3D characterization of microstructural evolution and variant selection in additively manufactured Ti-6Al-4 V

Ti-6Al-4 V is a popular alloy in additive manufacturing (AM) due to its applications in the biomedical implants and aerospace industries where the complex part geometries allowed by AM provide cost and performance benefits. Ti-6Al-4 V goes through a beta -> alpha' transformation after solidification which is known to experience variant selection, e.g., through the formation of clusters of variants which, when situated together, partially accommodate the strain of the phase transformation. During electron beam powder bed fusion AM, an in situ decomposition of alpha' martensite occurs during the cyclic reheating caused by melting successive layers, resulting in alpha + beta microstructures.

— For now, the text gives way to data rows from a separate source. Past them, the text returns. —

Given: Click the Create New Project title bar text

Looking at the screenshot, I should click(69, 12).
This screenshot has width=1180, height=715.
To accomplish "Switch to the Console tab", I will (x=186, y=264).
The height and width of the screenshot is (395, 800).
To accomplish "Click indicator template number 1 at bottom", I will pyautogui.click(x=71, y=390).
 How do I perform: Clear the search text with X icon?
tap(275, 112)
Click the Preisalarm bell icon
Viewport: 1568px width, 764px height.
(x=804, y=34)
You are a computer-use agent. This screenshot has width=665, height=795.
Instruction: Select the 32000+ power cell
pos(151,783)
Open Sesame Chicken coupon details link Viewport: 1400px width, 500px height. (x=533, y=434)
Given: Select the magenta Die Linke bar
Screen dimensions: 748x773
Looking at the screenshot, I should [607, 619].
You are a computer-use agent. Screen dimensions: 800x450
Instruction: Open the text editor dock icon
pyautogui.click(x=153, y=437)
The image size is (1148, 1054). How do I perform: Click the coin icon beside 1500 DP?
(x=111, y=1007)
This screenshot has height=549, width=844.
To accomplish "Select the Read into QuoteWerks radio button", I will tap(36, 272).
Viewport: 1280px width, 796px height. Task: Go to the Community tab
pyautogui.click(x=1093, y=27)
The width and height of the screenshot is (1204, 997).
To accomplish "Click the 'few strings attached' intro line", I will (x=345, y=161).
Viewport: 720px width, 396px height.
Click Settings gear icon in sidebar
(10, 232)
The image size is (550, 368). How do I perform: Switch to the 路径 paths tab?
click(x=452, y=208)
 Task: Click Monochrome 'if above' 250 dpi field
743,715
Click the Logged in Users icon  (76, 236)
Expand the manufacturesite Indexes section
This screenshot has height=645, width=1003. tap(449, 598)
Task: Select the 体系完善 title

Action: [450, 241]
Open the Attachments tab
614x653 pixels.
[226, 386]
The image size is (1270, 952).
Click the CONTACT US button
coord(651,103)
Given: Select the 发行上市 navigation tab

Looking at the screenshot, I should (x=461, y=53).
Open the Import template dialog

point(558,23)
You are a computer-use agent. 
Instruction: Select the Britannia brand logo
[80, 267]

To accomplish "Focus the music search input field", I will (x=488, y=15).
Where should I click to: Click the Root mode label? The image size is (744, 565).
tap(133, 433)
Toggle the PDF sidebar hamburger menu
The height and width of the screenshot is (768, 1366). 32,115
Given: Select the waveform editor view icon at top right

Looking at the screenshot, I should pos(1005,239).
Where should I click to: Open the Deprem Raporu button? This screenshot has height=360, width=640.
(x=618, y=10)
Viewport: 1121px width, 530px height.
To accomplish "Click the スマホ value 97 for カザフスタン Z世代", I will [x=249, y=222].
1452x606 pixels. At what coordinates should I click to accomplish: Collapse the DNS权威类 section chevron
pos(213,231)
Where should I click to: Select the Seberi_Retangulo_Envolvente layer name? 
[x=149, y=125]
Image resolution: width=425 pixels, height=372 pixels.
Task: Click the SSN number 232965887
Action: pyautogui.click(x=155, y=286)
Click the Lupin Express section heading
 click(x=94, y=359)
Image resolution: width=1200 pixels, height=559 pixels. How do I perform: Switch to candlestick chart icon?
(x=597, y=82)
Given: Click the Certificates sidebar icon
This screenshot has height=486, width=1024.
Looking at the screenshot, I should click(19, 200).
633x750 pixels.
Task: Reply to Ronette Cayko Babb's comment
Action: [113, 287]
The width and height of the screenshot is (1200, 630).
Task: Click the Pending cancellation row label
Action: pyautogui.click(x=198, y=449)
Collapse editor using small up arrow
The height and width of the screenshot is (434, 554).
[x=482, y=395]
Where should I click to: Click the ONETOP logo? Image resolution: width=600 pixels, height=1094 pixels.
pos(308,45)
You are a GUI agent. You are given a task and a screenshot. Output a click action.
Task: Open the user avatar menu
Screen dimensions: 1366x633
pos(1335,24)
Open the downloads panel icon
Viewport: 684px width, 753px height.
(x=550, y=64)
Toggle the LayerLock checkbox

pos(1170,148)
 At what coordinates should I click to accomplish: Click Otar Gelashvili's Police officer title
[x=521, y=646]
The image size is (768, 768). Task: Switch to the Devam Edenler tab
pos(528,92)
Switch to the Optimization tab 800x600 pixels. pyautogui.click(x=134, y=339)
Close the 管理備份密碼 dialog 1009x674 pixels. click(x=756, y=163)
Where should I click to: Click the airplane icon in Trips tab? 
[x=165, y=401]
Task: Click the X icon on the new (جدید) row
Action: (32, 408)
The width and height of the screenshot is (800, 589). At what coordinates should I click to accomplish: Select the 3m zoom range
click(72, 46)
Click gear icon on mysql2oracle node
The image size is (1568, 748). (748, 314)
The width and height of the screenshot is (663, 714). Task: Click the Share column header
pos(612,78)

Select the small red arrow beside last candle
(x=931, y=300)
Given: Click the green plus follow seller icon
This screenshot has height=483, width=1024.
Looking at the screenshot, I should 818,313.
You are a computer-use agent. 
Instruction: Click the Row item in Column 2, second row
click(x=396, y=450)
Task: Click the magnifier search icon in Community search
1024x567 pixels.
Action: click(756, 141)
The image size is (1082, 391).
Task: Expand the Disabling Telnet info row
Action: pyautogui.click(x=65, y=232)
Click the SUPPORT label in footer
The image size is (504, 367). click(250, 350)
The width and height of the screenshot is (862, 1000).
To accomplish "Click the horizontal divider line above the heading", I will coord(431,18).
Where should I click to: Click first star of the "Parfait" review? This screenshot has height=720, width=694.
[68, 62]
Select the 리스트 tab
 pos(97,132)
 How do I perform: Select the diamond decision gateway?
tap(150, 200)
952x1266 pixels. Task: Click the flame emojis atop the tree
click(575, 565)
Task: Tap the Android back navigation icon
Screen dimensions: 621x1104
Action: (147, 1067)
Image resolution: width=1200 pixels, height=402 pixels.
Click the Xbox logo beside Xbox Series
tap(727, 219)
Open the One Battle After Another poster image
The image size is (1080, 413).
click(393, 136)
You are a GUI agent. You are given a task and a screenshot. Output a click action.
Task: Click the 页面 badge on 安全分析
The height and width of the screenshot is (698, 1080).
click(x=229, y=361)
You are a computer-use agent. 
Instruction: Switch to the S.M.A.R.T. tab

How variant selection influences the evolution beyond the initial rapid cooling remains an open question. Using 3D electron backscatter diffraction, we provide a clearer understanding without ambiguity from sectioning effects of how alpha' decomposes into microstructures with distinct morphologies and variant/intervariant distributions. We extract quantitative 3D information on the various intervariant boundaries networks formed in samples printed using three different electron beam scanning strategies. This shows that differing mechanisms during the decomposition result in a shift from self-accommodating clusters in an acicular microstructure, to either the preferred growth of six variants in a basketweave microstructure, or to a colony microstructure where variant selection is determined by prior-beta grain boundaries. We propose a new representation of the misorientations arising from the Burgers orientation relationship, which we refer to as intervariant network diagram, to reveal how variant selection during the martensitic transformation and subsequent decomposition leads to the intervariant boundary networks observed. This holistic understanding of the microstructural evolution has the potential to allow tailoring of microstructures and properties for specific applications.

Automated summary

Ti-6Al-4 V alloy is widely used in additive manufacturing for biomedical implants and aerospace industries due to its unique manufacturing advantages. Research shows that different microstructure structures are produced through variant selection using three different electron beam scanning strategies. Through 3D electron backscatter diffraction, it is possible to observe the decomposition of α' into microstructures with different morphologies and distributions of variants.